Social-emotional learning (SEL), as referenced here, consists of four distinct constructs: growth mindset, social awareness, self efficacy, and self management. These skills evolve over an individual’s development, especially during adolescence. A meta-analysis of longitudinal studies finds that “Adolescence is marked by less distinct patterns of mean-level change and a lower level of rank-order consistency… adolescence is a time not only of exploration in terms of identity but also of flux and exploration in terms of dispositional qualities” (Roberts, Walton, and Viechtbauer, 2006, 19-20).
Previous work has also found a positive relationship between self management and achievement (e.g., Author, 2018). Additionally, Author (2019) find that mindset also has an effect on achievement. Both of these establish a cross-sectional link between SEL skills and achievement, but work needs to be done to explore temporal links.
This study employs standard econometric analyses appropriate for work with panel data, including fixed effects regressions and change-on-change models. Our sample is drawn from the CORE districts (Fresno, Garden Grove, Long Beach, Los Angeles, Oakland, Sacramento City, San Francisco, and Santa Ana Unified School Districts) across a three year period (2015-2017). We focused on students in grades four through seven, as these students had yearly achievement tests (SBAC ELA and SBAC Math) and SEL surveys over this time period. The pool of students in each observation year ranged from 168,990 in 2015 to 177,424 in 2016. We observed approximately 190,000 students who had two sequential years of SEL and SBAC data and approximately 34,000 students who had three sequential years of SEL and SBAC data (though this number varies depending on the specific SBAC test and SEL construct examined).
In preliminary results, we find a small (but statistically significant) relationship between changes in the four SEL constructs and changes in test scores within the same time period. That is to say, a self reported increase in any of the SEL constructs is associated with an increase in SBAC achievement test scores over the same time period.
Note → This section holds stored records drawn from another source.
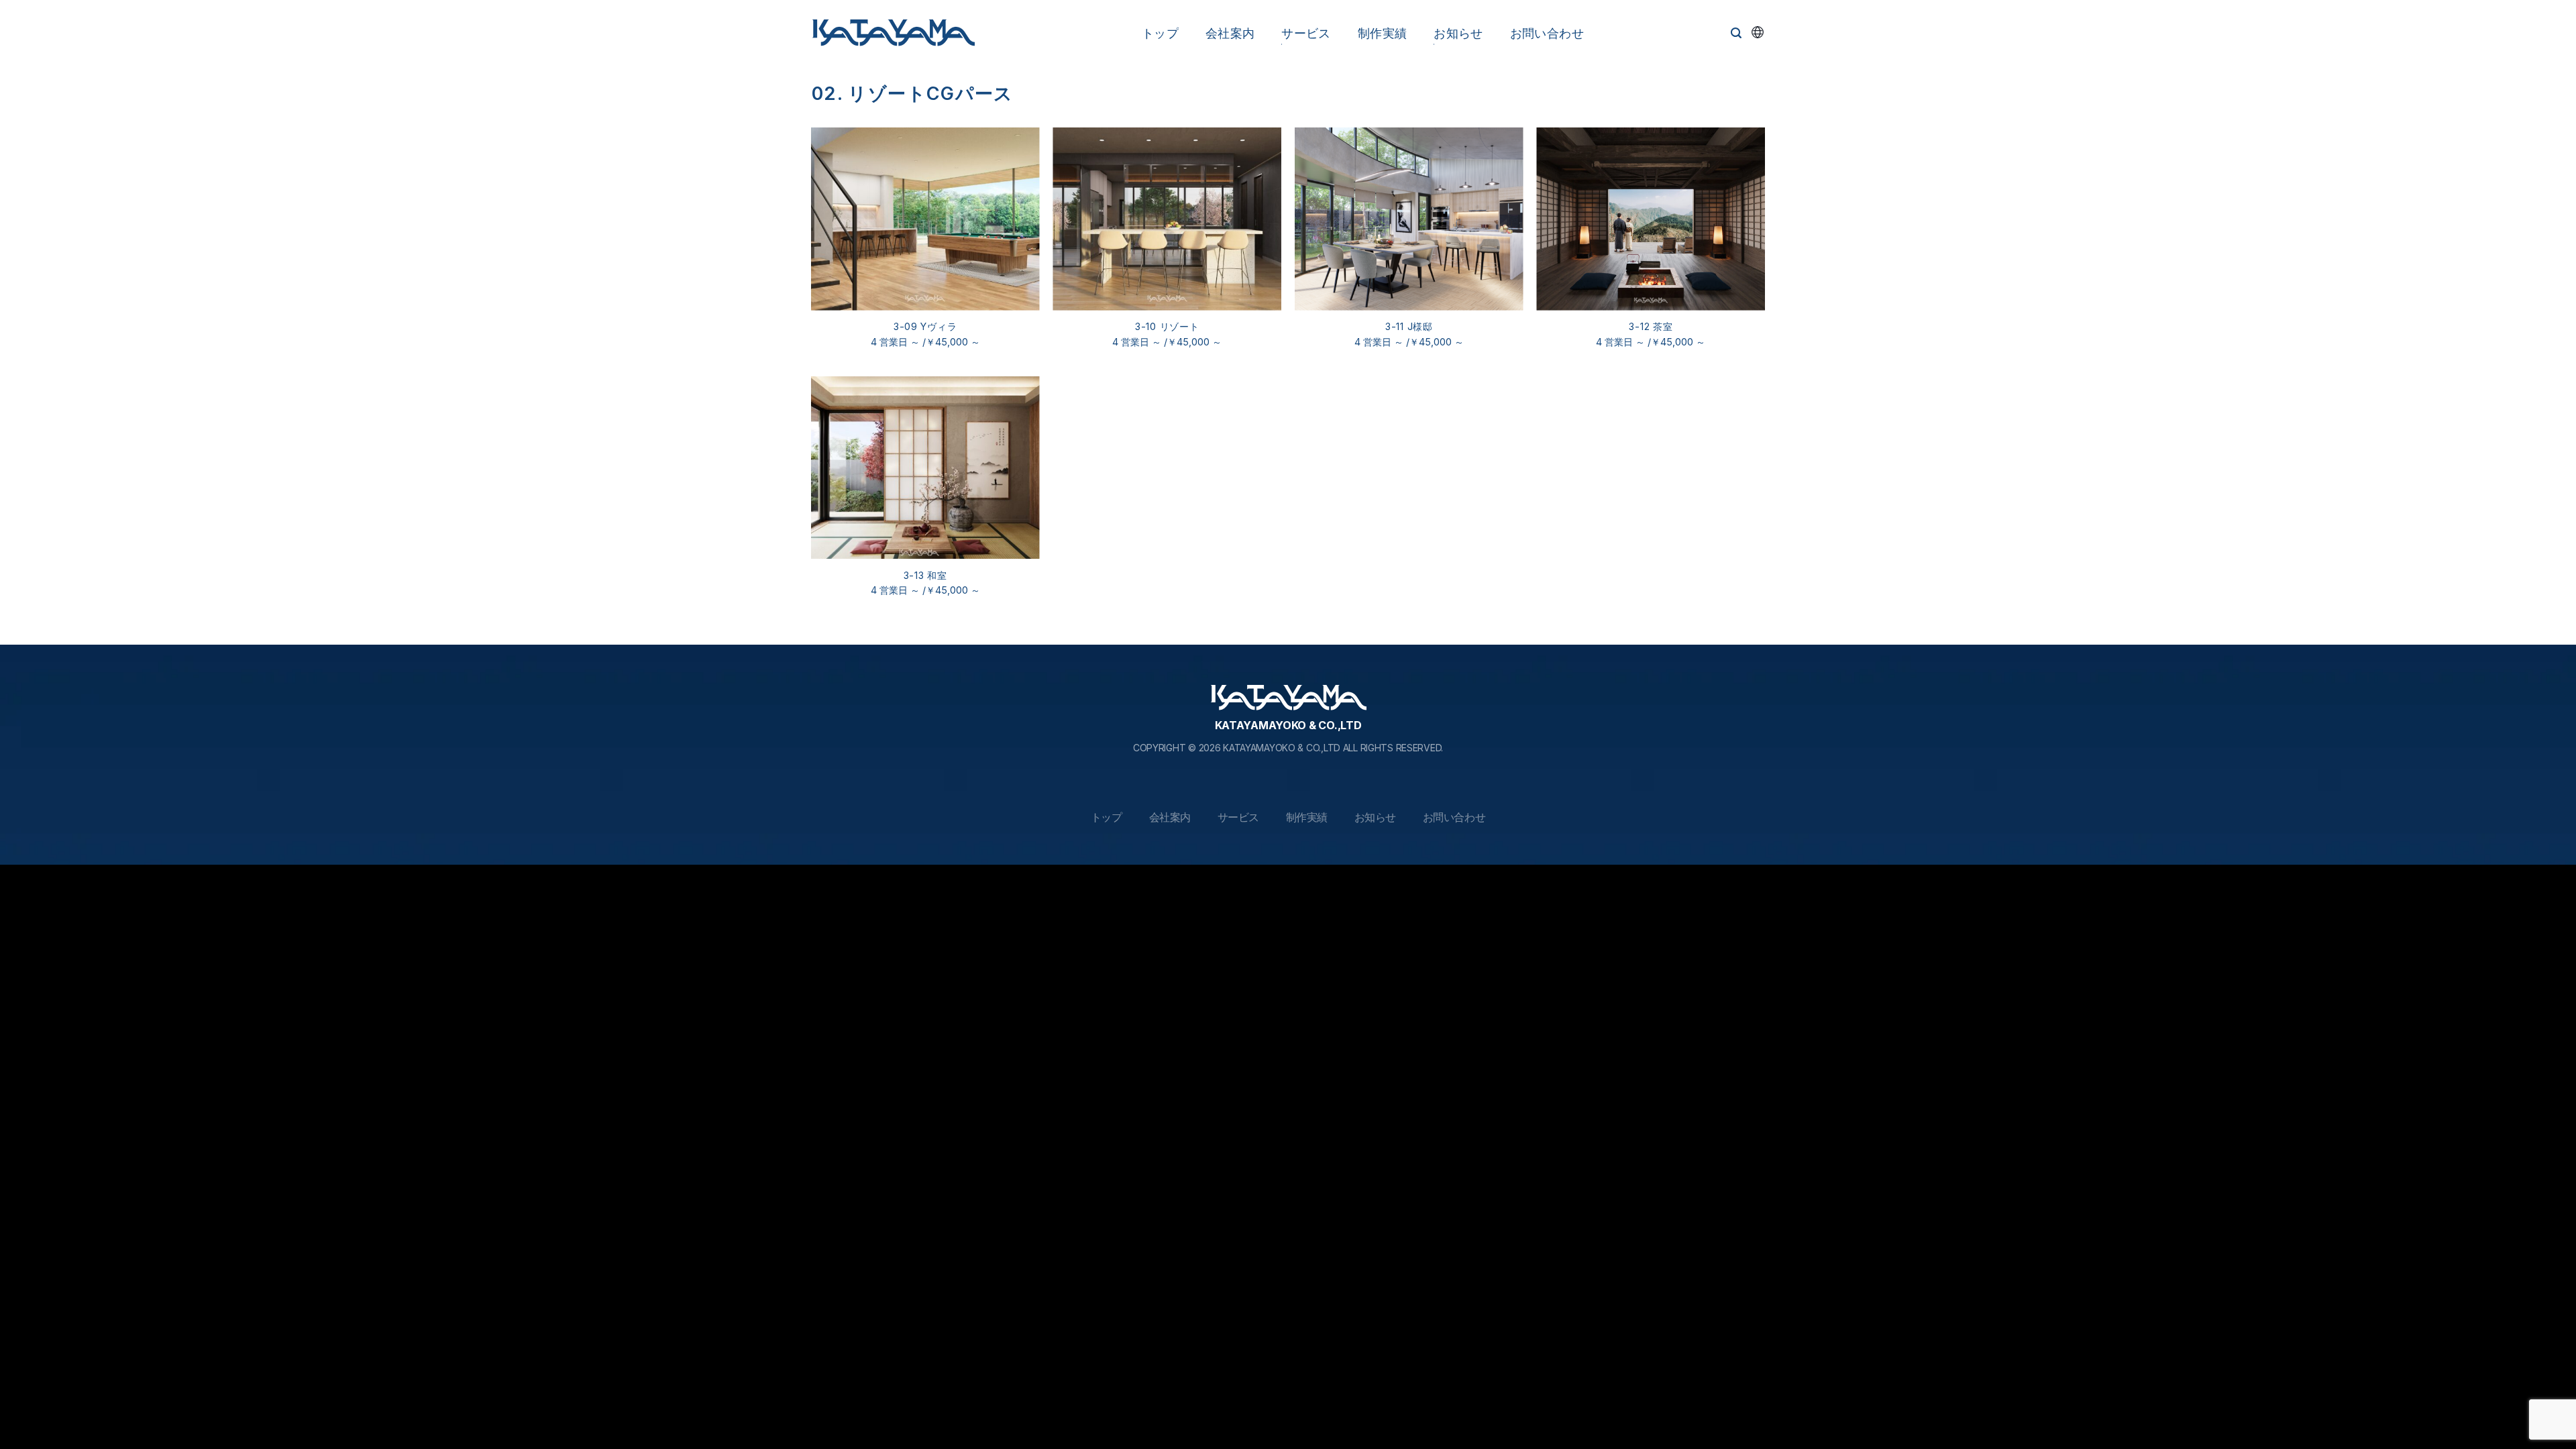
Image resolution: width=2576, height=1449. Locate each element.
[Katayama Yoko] (893, 33)
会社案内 (1229, 33)
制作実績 (1382, 33)
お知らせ (1458, 33)
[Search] (1736, 33)
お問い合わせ (1547, 33)
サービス (1305, 33)
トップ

This study contributes to the SEL literature in two main ways. First, little research exists documenting the relationship between changes in SEL constructs from student self-report and their academic outcomes. Especially considering the size and diversity of our sample, this study is well-suited to begin filling this gap. Second, because we look at concurrent and previous changes in SEL skills, this work serves as a source of concurrent and predictive validity evidence that can be used to construct validity arguments around scores derived from this SEL survey. Practitioners can also benefit from this work, because if year-to-year changes in SEL are predictive of changes in academic performance, SEL survey results could help identify students for academic interventions.